WHAT YOU WILL DO:
Edit the data starting at the line that contains "Open the Tùy Chỉnh Tổng Thể Trò Chơi tab" and ending at the last line, changing "popup" to "dialog" and keeping everything else the same.

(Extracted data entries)

———

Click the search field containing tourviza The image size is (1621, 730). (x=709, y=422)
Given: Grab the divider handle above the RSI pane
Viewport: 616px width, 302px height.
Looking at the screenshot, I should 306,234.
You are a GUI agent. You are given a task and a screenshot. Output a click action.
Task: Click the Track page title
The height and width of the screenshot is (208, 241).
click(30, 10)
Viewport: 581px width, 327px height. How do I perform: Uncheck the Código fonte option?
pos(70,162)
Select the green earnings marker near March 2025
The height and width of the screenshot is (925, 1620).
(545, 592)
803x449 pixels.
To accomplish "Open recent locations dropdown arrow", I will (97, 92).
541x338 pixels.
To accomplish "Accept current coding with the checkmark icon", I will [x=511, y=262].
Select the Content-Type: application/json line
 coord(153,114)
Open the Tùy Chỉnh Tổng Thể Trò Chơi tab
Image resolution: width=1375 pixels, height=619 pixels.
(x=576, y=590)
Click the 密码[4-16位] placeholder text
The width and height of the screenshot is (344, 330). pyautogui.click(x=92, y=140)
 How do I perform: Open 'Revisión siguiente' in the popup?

———

TASK RESULT:
Open the Tùy Chỉnh Tổng Thể Trò Chơi tab
Image resolution: width=1375 pixels, height=619 pixels.
(x=576, y=590)
Click the 密码[4-16位] placeholder text
The width and height of the screenshot is (344, 330). pyautogui.click(x=92, y=140)
 How do I perform: Open 'Revisión siguiente' in the dialog?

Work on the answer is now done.